▶ **WHAT TO DO**:
Repeat everything in the listing below. Keep each line exact.

▶ **MATERIAL FOR THE TASK**:
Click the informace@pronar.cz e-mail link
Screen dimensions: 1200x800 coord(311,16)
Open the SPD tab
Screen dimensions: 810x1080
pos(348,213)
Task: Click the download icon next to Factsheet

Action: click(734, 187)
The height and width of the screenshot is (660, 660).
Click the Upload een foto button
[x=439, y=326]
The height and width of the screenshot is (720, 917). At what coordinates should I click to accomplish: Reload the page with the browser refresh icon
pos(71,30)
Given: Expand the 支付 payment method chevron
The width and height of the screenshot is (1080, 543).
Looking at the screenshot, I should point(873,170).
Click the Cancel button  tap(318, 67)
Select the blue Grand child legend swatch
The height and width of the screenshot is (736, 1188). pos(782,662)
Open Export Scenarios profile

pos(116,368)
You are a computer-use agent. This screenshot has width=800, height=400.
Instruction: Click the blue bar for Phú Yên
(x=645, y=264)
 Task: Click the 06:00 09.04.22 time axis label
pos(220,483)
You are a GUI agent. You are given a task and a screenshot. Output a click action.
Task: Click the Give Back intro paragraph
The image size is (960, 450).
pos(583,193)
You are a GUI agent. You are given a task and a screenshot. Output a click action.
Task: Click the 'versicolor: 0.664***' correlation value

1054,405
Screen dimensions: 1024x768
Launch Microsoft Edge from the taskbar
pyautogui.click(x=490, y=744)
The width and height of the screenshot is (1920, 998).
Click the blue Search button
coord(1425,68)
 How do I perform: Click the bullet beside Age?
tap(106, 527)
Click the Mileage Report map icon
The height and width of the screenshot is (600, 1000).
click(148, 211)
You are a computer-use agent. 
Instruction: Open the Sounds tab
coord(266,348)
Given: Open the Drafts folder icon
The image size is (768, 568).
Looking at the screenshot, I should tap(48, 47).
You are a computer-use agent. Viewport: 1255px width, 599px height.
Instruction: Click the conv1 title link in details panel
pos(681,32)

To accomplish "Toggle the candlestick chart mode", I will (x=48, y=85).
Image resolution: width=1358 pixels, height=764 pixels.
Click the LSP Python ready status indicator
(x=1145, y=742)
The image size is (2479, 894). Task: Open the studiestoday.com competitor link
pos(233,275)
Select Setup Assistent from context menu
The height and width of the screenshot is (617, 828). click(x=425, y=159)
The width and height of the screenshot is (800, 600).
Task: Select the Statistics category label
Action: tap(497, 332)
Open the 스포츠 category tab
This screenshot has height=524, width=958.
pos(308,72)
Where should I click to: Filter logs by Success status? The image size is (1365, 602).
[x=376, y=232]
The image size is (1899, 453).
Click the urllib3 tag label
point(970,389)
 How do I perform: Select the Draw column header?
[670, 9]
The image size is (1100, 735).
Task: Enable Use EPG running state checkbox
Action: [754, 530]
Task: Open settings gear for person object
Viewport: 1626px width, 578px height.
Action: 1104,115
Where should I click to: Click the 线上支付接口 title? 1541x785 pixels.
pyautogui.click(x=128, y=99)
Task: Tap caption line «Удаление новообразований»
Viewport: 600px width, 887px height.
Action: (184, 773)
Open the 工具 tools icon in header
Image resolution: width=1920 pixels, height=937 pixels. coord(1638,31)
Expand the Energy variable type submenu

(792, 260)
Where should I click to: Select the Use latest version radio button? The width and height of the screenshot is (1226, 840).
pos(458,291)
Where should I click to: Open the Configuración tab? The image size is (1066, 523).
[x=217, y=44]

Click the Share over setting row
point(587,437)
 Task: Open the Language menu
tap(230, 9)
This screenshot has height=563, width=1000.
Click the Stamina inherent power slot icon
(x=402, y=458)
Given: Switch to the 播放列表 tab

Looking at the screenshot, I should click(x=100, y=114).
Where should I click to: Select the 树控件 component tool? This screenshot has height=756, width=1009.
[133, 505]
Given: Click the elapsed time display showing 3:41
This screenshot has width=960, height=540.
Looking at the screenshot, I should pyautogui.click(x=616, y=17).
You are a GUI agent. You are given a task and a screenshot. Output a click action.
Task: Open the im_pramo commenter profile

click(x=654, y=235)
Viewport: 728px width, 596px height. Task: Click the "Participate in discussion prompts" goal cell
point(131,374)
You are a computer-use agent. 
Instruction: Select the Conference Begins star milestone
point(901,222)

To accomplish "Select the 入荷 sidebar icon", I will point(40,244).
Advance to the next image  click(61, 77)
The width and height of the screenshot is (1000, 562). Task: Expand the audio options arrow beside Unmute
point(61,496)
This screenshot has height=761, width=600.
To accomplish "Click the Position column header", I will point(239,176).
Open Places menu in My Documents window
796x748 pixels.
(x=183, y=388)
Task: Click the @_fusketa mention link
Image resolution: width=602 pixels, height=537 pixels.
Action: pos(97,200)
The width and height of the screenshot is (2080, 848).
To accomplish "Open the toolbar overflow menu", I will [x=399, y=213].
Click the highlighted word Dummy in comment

▶ **PROBLEM SOLUTION**:
Click the informace@pronar.cz e-mail link
Screen dimensions: 1200x800 coord(311,16)
Open the SPD tab
Screen dimensions: 810x1080
pos(348,213)
Task: Click the download icon next to Factsheet

Action: click(734, 187)
The height and width of the screenshot is (660, 660).
Click the Upload een foto button
[x=439, y=326]
The height and width of the screenshot is (720, 917). At what coordinates should I click to accomplish: Reload the page with the browser refresh icon
pos(71,30)
Given: Expand the 支付 payment method chevron
The width and height of the screenshot is (1080, 543).
Looking at the screenshot, I should point(873,170).
Click the Cancel button  tap(318, 67)
Select the blue Grand child legend swatch
The height and width of the screenshot is (736, 1188). pos(782,662)
Open Export Scenarios profile

pos(116,368)
You are a computer-use agent. This screenshot has width=800, height=400.
Instruction: Click the blue bar for Phú Yên
(x=645, y=264)
 Task: Click the 06:00 09.04.22 time axis label
pos(220,483)
You are a GUI agent. You are given a task and a screenshot. Output a click action.
Task: Click the Give Back intro paragraph
The image size is (960, 450).
pos(583,193)
You are a GUI agent. You are given a task and a screenshot. Output a click action.
Task: Click the 'versicolor: 0.664***' correlation value

1054,405
Screen dimensions: 1024x768
Launch Microsoft Edge from the taskbar
pyautogui.click(x=490, y=744)
The width and height of the screenshot is (1920, 998).
Click the blue Search button
coord(1425,68)
 How do I perform: Click the bullet beside Age?
tap(106, 527)
Click the Mileage Report map icon
The height and width of the screenshot is (600, 1000).
click(148, 211)
You are a computer-use agent. 
Instruction: Open the Sounds tab
coord(266,348)
Given: Open the Drafts folder icon
The image size is (768, 568).
Looking at the screenshot, I should tap(48, 47).
You are a computer-use agent. Viewport: 1255px width, 599px height.
Instruction: Click the conv1 title link in details panel
pos(681,32)

To accomplish "Toggle the candlestick chart mode", I will (x=48, y=85).
Image resolution: width=1358 pixels, height=764 pixels.
Click the LSP Python ready status indicator
(x=1145, y=742)
The image size is (2479, 894). Task: Open the studiestoday.com competitor link
pos(233,275)
Select Setup Assistent from context menu
The height and width of the screenshot is (617, 828). click(x=425, y=159)
The width and height of the screenshot is (800, 600).
Task: Select the Statistics category label
Action: tap(497, 332)
Open the 스포츠 category tab
This screenshot has height=524, width=958.
pos(308,72)
Where should I click to: Filter logs by Success status? The image size is (1365, 602).
[x=376, y=232]
The image size is (1899, 453).
Click the urllib3 tag label
point(970,389)
 How do I perform: Select the Draw column header?
[670, 9]
The image size is (1100, 735).
Task: Enable Use EPG running state checkbox
Action: [754, 530]
Task: Open settings gear for person object
Viewport: 1626px width, 578px height.
Action: 1104,115
Where should I click to: Click the 线上支付接口 title? 1541x785 pixels.
pyautogui.click(x=128, y=99)
Task: Tap caption line «Удаление новообразований»
Viewport: 600px width, 887px height.
Action: (184, 773)
Open the 工具 tools icon in header
Image resolution: width=1920 pixels, height=937 pixels. coord(1638,31)
Expand the Energy variable type submenu

(792, 260)
Where should I click to: Select the Use latest version radio button? The width and height of the screenshot is (1226, 840).
pos(458,291)
Where should I click to: Open the Configuración tab? The image size is (1066, 523).
[x=217, y=44]

Click the Share over setting row
point(587,437)
 Task: Open the Language menu
tap(230, 9)
This screenshot has height=563, width=1000.
Click the Stamina inherent power slot icon
(x=402, y=458)
Given: Switch to the 播放列表 tab

Looking at the screenshot, I should click(x=100, y=114).
Where should I click to: Select the 树控件 component tool? This screenshot has height=756, width=1009.
[133, 505]
Given: Click the elapsed time display showing 3:41
This screenshot has width=960, height=540.
Looking at the screenshot, I should pyautogui.click(x=616, y=17).
You are a GUI agent. You are given a task and a screenshot. Output a click action.
Task: Open the im_pramo commenter profile

click(x=654, y=235)
Viewport: 728px width, 596px height. Task: Click the "Participate in discussion prompts" goal cell
point(131,374)
You are a computer-use agent. 
Instruction: Select the Conference Begins star milestone
point(901,222)

To accomplish "Select the 入荷 sidebar icon", I will point(40,244).
Advance to the next image  click(61, 77)
The width and height of the screenshot is (1000, 562). Task: Expand the audio options arrow beside Unmute
point(61,496)
This screenshot has height=761, width=600.
To accomplish "Click the Position column header", I will point(239,176).
Open Places menu in My Documents window
796x748 pixels.
(x=183, y=388)
Task: Click the @_fusketa mention link
Image resolution: width=602 pixels, height=537 pixels.
Action: pos(97,200)
The width and height of the screenshot is (2080, 848).
To accomplish "Open the toolbar overflow menu", I will [x=399, y=213].
Click the highlighted word Dummy in comment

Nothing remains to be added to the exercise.